What is being asked ->
In the rows below, replace "pink" with "orange" and give every row again with nothing else changed. Leave the pictures out.

Stored data ->
= = = =

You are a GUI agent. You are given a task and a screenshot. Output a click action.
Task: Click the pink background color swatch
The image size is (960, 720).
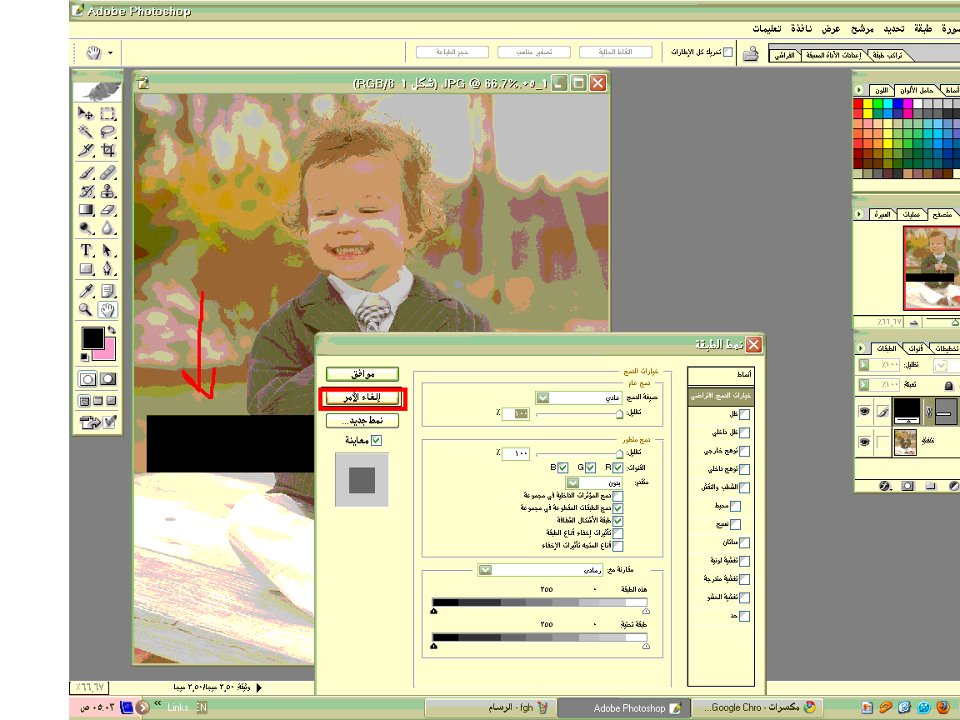[x=104, y=348]
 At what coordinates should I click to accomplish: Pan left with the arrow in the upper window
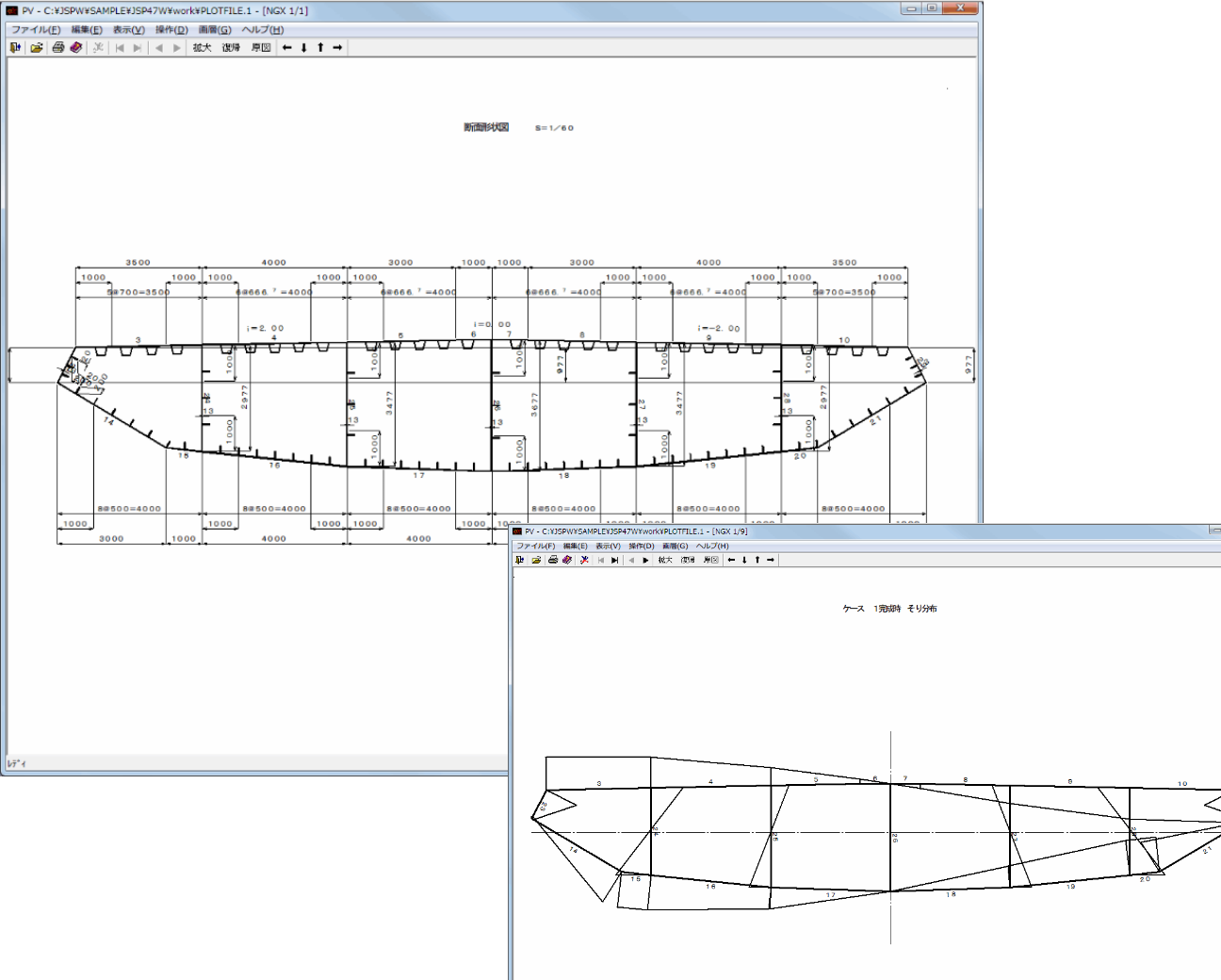click(287, 47)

= = = =

Task solution ->
You are a GUI agent. You are given a task and a screenshot. Output a click action.
Task: Click the orange background color swatch
The image size is (960, 720).
[x=104, y=348]
 At what coordinates should I click to accomplish: Pan left with the arrow in the upper window
click(287, 47)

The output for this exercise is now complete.